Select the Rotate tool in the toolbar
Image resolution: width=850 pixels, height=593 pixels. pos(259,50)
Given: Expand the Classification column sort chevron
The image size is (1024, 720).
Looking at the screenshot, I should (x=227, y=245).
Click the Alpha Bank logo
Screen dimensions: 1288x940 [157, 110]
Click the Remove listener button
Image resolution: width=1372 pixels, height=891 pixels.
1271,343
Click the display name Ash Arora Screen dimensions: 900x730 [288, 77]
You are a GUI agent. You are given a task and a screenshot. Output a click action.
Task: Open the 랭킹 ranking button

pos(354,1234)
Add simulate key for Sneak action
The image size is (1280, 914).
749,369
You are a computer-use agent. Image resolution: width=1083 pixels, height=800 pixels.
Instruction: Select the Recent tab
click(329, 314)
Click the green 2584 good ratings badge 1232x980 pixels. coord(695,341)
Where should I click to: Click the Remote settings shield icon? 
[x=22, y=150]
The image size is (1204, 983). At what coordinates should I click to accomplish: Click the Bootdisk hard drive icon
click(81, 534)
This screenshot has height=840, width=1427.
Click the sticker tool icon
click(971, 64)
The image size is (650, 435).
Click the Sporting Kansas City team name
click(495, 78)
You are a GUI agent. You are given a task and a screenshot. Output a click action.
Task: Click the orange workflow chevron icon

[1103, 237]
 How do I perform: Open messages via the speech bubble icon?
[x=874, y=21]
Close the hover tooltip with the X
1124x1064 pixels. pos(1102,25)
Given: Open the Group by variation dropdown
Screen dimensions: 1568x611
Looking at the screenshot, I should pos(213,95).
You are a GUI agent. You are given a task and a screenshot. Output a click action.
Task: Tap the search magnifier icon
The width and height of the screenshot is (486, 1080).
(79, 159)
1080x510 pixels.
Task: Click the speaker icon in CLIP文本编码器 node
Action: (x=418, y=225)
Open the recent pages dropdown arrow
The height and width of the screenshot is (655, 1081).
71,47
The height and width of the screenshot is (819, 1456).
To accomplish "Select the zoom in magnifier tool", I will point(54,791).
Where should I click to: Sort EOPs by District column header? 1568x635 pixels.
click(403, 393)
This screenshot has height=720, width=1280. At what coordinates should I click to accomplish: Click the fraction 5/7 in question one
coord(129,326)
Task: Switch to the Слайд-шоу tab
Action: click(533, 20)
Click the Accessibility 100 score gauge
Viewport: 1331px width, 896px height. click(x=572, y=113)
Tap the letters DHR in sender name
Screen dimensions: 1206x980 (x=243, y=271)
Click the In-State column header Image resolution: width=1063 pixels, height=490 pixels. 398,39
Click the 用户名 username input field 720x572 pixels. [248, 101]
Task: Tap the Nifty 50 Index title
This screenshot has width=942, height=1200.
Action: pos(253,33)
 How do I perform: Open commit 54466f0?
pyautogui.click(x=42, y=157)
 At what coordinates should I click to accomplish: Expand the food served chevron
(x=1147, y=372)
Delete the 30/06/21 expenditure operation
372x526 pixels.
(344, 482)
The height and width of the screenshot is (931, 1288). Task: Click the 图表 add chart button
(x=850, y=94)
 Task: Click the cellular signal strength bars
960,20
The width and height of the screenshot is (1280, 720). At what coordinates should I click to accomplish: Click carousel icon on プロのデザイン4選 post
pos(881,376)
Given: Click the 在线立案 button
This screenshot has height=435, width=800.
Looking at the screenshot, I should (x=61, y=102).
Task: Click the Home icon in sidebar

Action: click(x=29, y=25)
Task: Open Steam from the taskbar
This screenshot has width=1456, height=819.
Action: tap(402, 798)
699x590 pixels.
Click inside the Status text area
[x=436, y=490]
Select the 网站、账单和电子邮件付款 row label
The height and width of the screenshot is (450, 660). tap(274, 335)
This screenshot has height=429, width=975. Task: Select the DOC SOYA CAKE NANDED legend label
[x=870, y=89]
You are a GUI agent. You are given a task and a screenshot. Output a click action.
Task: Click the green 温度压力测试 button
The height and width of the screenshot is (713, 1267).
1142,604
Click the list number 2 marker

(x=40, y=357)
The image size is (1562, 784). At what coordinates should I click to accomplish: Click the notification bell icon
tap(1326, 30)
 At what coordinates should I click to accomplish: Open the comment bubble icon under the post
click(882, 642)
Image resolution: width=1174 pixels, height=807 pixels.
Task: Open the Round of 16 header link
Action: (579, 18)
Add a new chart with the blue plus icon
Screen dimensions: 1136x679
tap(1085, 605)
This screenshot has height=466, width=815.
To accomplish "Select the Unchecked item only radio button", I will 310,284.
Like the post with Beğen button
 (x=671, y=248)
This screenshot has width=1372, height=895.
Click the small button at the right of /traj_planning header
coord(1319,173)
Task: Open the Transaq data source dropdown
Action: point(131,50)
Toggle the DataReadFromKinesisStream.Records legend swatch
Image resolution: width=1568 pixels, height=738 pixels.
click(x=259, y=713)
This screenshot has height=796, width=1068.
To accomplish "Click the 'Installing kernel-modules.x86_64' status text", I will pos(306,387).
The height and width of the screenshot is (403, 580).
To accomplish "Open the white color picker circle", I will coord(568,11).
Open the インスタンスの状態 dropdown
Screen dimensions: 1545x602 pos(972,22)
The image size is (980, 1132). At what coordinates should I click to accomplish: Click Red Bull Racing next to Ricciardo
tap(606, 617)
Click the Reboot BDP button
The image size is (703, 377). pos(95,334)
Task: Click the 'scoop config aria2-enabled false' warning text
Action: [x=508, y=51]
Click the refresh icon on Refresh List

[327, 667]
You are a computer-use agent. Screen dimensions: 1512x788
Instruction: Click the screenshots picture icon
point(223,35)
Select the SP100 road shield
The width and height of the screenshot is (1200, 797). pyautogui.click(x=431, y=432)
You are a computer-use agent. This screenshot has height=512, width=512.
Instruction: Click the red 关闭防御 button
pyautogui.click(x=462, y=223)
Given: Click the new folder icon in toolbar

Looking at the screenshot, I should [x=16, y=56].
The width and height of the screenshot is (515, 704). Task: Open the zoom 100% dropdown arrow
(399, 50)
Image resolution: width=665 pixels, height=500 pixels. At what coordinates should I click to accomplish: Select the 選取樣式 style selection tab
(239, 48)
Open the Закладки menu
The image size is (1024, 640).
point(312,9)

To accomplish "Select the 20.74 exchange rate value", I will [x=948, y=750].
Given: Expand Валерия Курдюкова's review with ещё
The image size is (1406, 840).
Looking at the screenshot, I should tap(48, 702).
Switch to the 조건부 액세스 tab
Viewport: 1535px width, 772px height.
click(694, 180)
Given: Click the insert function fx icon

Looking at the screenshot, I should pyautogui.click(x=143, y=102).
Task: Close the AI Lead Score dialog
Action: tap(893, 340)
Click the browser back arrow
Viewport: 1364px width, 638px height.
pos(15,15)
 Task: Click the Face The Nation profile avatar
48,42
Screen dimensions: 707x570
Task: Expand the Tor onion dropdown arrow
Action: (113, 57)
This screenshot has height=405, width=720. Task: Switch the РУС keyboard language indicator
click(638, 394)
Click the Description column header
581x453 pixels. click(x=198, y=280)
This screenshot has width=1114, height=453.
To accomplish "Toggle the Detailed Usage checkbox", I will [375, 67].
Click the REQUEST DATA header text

--------

▸ Aim of the task: Reproduce every line of the listing above without any changes.

▸ Written response:
Select the Rotate tool in the toolbar
Image resolution: width=850 pixels, height=593 pixels. pos(259,50)
Given: Expand the Classification column sort chevron
The image size is (1024, 720).
Looking at the screenshot, I should (x=227, y=245).
Click the Alpha Bank logo
Screen dimensions: 1288x940 [157, 110]
Click the Remove listener button
Image resolution: width=1372 pixels, height=891 pixels.
1271,343
Click the display name Ash Arora Screen dimensions: 900x730 [288, 77]
You are a GUI agent. You are given a task and a screenshot. Output a click action.
Task: Open the 랭킹 ranking button

pos(354,1234)
Add simulate key for Sneak action
The image size is (1280, 914).
749,369
You are a computer-use agent. Image resolution: width=1083 pixels, height=800 pixels.
Instruction: Select the Recent tab
click(329, 314)
Click the green 2584 good ratings badge 1232x980 pixels. coord(695,341)
Where should I click to: Click the Remote settings shield icon? 
[x=22, y=150]
The image size is (1204, 983). At what coordinates should I click to accomplish: Click the Bootdisk hard drive icon
click(81, 534)
This screenshot has height=840, width=1427.
Click the sticker tool icon
click(971, 64)
The image size is (650, 435).
Click the Sporting Kansas City team name
click(495, 78)
You are a GUI agent. You are given a task and a screenshot. Output a click action.
Task: Click the orange workflow chevron icon

[1103, 237]
 How do I perform: Open messages via the speech bubble icon?
[x=874, y=21]
Close the hover tooltip with the X
1124x1064 pixels. pos(1102,25)
Given: Open the Group by variation dropdown
Screen dimensions: 1568x611
Looking at the screenshot, I should pos(213,95).
You are a GUI agent. You are given a task and a screenshot. Output a click action.
Task: Tap the search magnifier icon
The width and height of the screenshot is (486, 1080).
(79, 159)
1080x510 pixels.
Task: Click the speaker icon in CLIP文本编码器 node
Action: (x=418, y=225)
Open the recent pages dropdown arrow
The height and width of the screenshot is (655, 1081).
71,47
The height and width of the screenshot is (819, 1456).
To accomplish "Select the zoom in magnifier tool", I will point(54,791).
Where should I click to: Sort EOPs by District column header? 1568x635 pixels.
click(403, 393)
This screenshot has height=720, width=1280. At what coordinates should I click to accomplish: Click the fraction 5/7 in question one
coord(129,326)
Task: Switch to the Слайд-шоу tab
Action: click(533, 20)
Click the Accessibility 100 score gauge
Viewport: 1331px width, 896px height. click(x=572, y=113)
Tap the letters DHR in sender name
Screen dimensions: 1206x980 (x=243, y=271)
Click the In-State column header Image resolution: width=1063 pixels, height=490 pixels. 398,39
Click the 用户名 username input field 720x572 pixels. [248, 101]
Task: Tap the Nifty 50 Index title
This screenshot has width=942, height=1200.
Action: pos(253,33)
 How do I perform: Open commit 54466f0?
pyautogui.click(x=42, y=157)
 At what coordinates should I click to accomplish: Expand the food served chevron
(x=1147, y=372)
Delete the 30/06/21 expenditure operation
372x526 pixels.
(344, 482)
The height and width of the screenshot is (931, 1288). Task: Click the 图表 add chart button
(x=850, y=94)
 Task: Click the cellular signal strength bars
960,20
The width and height of the screenshot is (1280, 720). At what coordinates should I click to accomplish: Click carousel icon on プロのデザイン4選 post
pos(881,376)
Given: Click the 在线立案 button
This screenshot has height=435, width=800.
Looking at the screenshot, I should (x=61, y=102).
Task: Click the Home icon in sidebar

Action: click(x=29, y=25)
Task: Open Steam from the taskbar
This screenshot has width=1456, height=819.
Action: tap(402, 798)
699x590 pixels.
Click inside the Status text area
[x=436, y=490]
Select the 网站、账单和电子邮件付款 row label
The height and width of the screenshot is (450, 660). tap(274, 335)
This screenshot has height=429, width=975. Task: Select the DOC SOYA CAKE NANDED legend label
[x=870, y=89]
You are a GUI agent. You are given a task and a screenshot. Output a click action.
Task: Click the green 温度压力测试 button
The height and width of the screenshot is (713, 1267).
1142,604
Click the list number 2 marker

(x=40, y=357)
The image size is (1562, 784). At what coordinates should I click to accomplish: Click the notification bell icon
tap(1326, 30)
 At what coordinates should I click to accomplish: Open the comment bubble icon under the post
click(882, 642)
Image resolution: width=1174 pixels, height=807 pixels.
Task: Open the Round of 16 header link
Action: (579, 18)
Add a new chart with the blue plus icon
Screen dimensions: 1136x679
tap(1085, 605)
This screenshot has height=466, width=815.
To accomplish "Select the Unchecked item only radio button", I will 310,284.
Like the post with Beğen button
 (x=671, y=248)
This screenshot has width=1372, height=895.
Click the small button at the right of /traj_planning header
coord(1319,173)
Task: Open the Transaq data source dropdown
Action: point(131,50)
Toggle the DataReadFromKinesisStream.Records legend swatch
Image resolution: width=1568 pixels, height=738 pixels.
click(x=259, y=713)
This screenshot has height=796, width=1068.
To accomplish "Click the 'Installing kernel-modules.x86_64' status text", I will pos(306,387).
The height and width of the screenshot is (403, 580).
To accomplish "Open the white color picker circle", I will coord(568,11).
Open the インスタンスの状態 dropdown
Screen dimensions: 1545x602 pos(972,22)
The image size is (980, 1132). At what coordinates should I click to accomplish: Click Red Bull Racing next to Ricciardo
tap(606, 617)
Click the Reboot BDP button
The image size is (703, 377). pos(95,334)
Task: Click the 'scoop config aria2-enabled false' warning text
Action: [x=508, y=51]
Click the refresh icon on Refresh List

[327, 667]
You are a computer-use agent. Screen dimensions: 1512x788
Instruction: Click the screenshots picture icon
point(223,35)
Select the SP100 road shield
The width and height of the screenshot is (1200, 797). pyautogui.click(x=431, y=432)
You are a computer-use agent. This screenshot has height=512, width=512.
Instruction: Click the red 关闭防御 button
pyautogui.click(x=462, y=223)
Given: Click the new folder icon in toolbar

Looking at the screenshot, I should [x=16, y=56].
The width and height of the screenshot is (515, 704). Task: Open the zoom 100% dropdown arrow
(399, 50)
Image resolution: width=665 pixels, height=500 pixels. At what coordinates should I click to accomplish: Select the 選取樣式 style selection tab
(239, 48)
Open the Закладки menu
The image size is (1024, 640).
point(312,9)

To accomplish "Select the 20.74 exchange rate value", I will [x=948, y=750].
Given: Expand Валерия Курдюкова's review with ещё
The image size is (1406, 840).
Looking at the screenshot, I should tap(48, 702).
Switch to the 조건부 액세스 tab
Viewport: 1535px width, 772px height.
click(694, 180)
Given: Click the insert function fx icon

Looking at the screenshot, I should pyautogui.click(x=143, y=102).
Task: Close the AI Lead Score dialog
Action: tap(893, 340)
Click the browser back arrow
Viewport: 1364px width, 638px height.
pos(15,15)
 Task: Click the Face The Nation profile avatar
48,42
Screen dimensions: 707x570
Task: Expand the Tor onion dropdown arrow
Action: (113, 57)
This screenshot has height=405, width=720. Task: Switch the РУС keyboard language indicator
click(638, 394)
Click the Description column header
581x453 pixels. click(x=198, y=280)
This screenshot has width=1114, height=453.
To accomplish "Toggle the Detailed Usage checkbox", I will [375, 67].
Click the REQUEST DATA header text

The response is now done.